Task directions:
Please write out the data exactly, line by line.

Working data:
━━━━━━━━
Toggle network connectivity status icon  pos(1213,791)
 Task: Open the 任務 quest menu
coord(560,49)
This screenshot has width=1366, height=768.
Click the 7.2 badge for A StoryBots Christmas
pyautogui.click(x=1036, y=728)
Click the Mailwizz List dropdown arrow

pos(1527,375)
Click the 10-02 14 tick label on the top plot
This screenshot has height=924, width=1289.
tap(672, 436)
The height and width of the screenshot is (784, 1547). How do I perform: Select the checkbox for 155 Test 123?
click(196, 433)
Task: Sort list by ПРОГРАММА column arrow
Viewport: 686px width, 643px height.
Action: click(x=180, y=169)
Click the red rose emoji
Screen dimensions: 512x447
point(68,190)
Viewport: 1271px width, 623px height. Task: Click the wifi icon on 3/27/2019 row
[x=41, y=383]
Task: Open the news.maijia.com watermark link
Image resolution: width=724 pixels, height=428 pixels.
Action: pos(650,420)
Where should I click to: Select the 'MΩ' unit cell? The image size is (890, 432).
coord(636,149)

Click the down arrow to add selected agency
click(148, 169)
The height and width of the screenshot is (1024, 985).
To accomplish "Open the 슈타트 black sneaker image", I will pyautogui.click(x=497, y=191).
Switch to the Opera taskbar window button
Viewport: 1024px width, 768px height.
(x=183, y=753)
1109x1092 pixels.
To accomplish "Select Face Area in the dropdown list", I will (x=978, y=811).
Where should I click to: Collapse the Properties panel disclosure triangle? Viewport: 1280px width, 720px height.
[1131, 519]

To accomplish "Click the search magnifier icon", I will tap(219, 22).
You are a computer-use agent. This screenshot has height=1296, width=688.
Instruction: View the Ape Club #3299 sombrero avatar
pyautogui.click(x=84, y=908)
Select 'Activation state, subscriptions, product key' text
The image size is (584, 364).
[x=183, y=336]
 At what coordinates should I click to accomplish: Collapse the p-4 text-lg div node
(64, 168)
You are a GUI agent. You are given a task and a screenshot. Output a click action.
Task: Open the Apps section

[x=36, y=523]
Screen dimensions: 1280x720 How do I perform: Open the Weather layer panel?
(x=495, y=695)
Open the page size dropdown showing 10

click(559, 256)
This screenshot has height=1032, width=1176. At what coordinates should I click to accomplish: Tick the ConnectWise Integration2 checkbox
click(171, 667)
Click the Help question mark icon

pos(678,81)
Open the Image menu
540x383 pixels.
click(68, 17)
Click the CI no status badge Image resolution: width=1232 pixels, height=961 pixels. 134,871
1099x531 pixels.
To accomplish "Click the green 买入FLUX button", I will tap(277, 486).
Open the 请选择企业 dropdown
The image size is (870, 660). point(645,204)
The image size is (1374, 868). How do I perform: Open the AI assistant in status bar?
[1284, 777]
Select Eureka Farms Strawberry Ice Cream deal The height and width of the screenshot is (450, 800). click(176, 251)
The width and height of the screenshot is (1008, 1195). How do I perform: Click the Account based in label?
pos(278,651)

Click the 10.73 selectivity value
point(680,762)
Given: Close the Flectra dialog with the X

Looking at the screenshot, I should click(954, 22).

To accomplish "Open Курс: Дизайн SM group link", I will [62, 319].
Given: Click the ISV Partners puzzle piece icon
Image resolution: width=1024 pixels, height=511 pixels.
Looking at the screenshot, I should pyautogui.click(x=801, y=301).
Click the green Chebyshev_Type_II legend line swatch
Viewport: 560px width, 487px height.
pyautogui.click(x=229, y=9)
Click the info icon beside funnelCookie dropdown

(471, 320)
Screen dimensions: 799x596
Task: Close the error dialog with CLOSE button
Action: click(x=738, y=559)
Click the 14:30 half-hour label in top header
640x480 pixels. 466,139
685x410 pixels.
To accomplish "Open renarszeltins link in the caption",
━━━━━━━━
Exercise result:
Toggle network connectivity status icon  pos(1213,791)
 Task: Open the 任務 quest menu
coord(560,49)
This screenshot has width=1366, height=768.
Click the 7.2 badge for A StoryBots Christmas
pyautogui.click(x=1036, y=728)
Click the Mailwizz List dropdown arrow

pos(1527,375)
Click the 10-02 14 tick label on the top plot
This screenshot has height=924, width=1289.
tap(672, 436)
The height and width of the screenshot is (784, 1547). How do I perform: Select the checkbox for 155 Test 123?
click(196, 433)
Task: Sort list by ПРОГРАММА column arrow
Viewport: 686px width, 643px height.
Action: click(x=180, y=169)
Click the red rose emoji
Screen dimensions: 512x447
point(68,190)
Viewport: 1271px width, 623px height. Task: Click the wifi icon on 3/27/2019 row
[x=41, y=383]
Task: Open the news.maijia.com watermark link
Image resolution: width=724 pixels, height=428 pixels.
Action: pos(650,420)
Where should I click to: Select the 'MΩ' unit cell? The image size is (890, 432).
coord(636,149)

Click the down arrow to add selected agency
click(148, 169)
The height and width of the screenshot is (1024, 985).
To accomplish "Open the 슈타트 black sneaker image", I will pyautogui.click(x=497, y=191).
Switch to the Opera taskbar window button
Viewport: 1024px width, 768px height.
(x=183, y=753)
1109x1092 pixels.
To accomplish "Select Face Area in the dropdown list", I will (x=978, y=811).
Where should I click to: Collapse the Properties panel disclosure triangle? Viewport: 1280px width, 720px height.
[1131, 519]

To accomplish "Click the search magnifier icon", I will tap(219, 22).
You are a computer-use agent. This screenshot has height=1296, width=688.
Instruction: View the Ape Club #3299 sombrero avatar
pyautogui.click(x=84, y=908)
Select 'Activation state, subscriptions, product key' text
The image size is (584, 364).
[x=183, y=336]
 At what coordinates should I click to accomplish: Collapse the p-4 text-lg div node
(64, 168)
You are a GUI agent. You are given a task and a screenshot. Output a click action.
Task: Open the Apps section

[x=36, y=523]
Screen dimensions: 1280x720 How do I perform: Open the Weather layer panel?
(x=495, y=695)
Open the page size dropdown showing 10

click(559, 256)
This screenshot has height=1032, width=1176. At what coordinates should I click to accomplish: Tick the ConnectWise Integration2 checkbox
click(171, 667)
Click the Help question mark icon

pos(678,81)
Open the Image menu
540x383 pixels.
click(68, 17)
Click the CI no status badge Image resolution: width=1232 pixels, height=961 pixels. 134,871
1099x531 pixels.
To accomplish "Click the green 买入FLUX button", I will tap(277, 486).
Open the 请选择企业 dropdown
The image size is (870, 660). point(645,204)
The image size is (1374, 868). How do I perform: Open the AI assistant in status bar?
[1284, 777]
Select Eureka Farms Strawberry Ice Cream deal The height and width of the screenshot is (450, 800). click(176, 251)
The width and height of the screenshot is (1008, 1195). How do I perform: Click the Account based in label?
pos(278,651)

Click the 10.73 selectivity value
point(680,762)
Given: Close the Flectra dialog with the X

Looking at the screenshot, I should click(954, 22).

To accomplish "Open Курс: Дизайн SM group link", I will [62, 319].
Given: Click the ISV Partners puzzle piece icon
Image resolution: width=1024 pixels, height=511 pixels.
Looking at the screenshot, I should pyautogui.click(x=801, y=301).
Click the green Chebyshev_Type_II legend line swatch
Viewport: 560px width, 487px height.
pyautogui.click(x=229, y=9)
Click the info icon beside funnelCookie dropdown

(471, 320)
Screen dimensions: 799x596
Task: Close the error dialog with CLOSE button
Action: click(x=738, y=559)
Click the 14:30 half-hour label in top header
640x480 pixels. 466,139
685x410 pixels.
To accomplish "Open renarszeltins link in the caption",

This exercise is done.